**REQUIRED WORK**
Copy verbatim the block of lines in the entries below whose first line contains "Task: Open Αποθηκευτικός χώρος storage entry" and whose last line contains "Given: Open the Mixing step in breadcrumb". Leave out all other lines.

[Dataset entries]
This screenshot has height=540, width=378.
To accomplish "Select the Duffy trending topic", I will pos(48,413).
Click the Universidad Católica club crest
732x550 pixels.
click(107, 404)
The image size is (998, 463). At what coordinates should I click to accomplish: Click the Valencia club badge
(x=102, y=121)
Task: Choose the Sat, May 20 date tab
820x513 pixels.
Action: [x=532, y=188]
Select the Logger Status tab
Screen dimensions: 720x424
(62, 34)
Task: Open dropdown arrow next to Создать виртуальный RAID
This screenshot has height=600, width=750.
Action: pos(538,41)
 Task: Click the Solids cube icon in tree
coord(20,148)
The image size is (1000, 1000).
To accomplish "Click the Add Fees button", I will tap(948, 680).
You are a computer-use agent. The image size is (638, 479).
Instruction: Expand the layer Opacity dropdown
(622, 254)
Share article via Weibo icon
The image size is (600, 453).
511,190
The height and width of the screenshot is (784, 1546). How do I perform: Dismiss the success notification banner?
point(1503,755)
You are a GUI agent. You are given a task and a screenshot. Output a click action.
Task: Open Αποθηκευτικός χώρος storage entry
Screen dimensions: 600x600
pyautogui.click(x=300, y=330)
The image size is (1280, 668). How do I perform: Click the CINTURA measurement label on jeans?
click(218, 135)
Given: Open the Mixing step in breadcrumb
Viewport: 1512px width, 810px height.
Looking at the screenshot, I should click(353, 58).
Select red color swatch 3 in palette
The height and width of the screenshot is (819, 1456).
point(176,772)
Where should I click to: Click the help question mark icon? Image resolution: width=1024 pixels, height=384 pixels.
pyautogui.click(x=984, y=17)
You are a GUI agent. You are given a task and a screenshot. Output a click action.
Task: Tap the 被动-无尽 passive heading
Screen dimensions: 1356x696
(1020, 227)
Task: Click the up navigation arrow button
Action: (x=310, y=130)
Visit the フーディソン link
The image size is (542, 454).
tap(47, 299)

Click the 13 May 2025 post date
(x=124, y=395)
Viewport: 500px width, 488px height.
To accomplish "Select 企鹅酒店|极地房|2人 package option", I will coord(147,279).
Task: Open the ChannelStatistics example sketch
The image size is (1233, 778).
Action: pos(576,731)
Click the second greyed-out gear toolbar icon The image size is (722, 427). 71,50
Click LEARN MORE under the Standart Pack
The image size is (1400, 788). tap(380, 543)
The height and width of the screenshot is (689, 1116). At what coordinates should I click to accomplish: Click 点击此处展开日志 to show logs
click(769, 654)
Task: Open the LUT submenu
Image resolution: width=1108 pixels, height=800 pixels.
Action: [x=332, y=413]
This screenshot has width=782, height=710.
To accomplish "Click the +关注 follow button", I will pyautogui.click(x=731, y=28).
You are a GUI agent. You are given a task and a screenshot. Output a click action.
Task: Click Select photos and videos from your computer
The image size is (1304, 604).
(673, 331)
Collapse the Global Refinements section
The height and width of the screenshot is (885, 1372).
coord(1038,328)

**RESULT FOR THIS EXERCISE**
Task: Open Αποθηκευτικός χώρος storage entry
Screen dimensions: 600x600
pyautogui.click(x=300, y=330)
The image size is (1280, 668). How do I perform: Click the CINTURA measurement label on jeans?
click(218, 135)
Given: Open the Mixing step in breadcrumb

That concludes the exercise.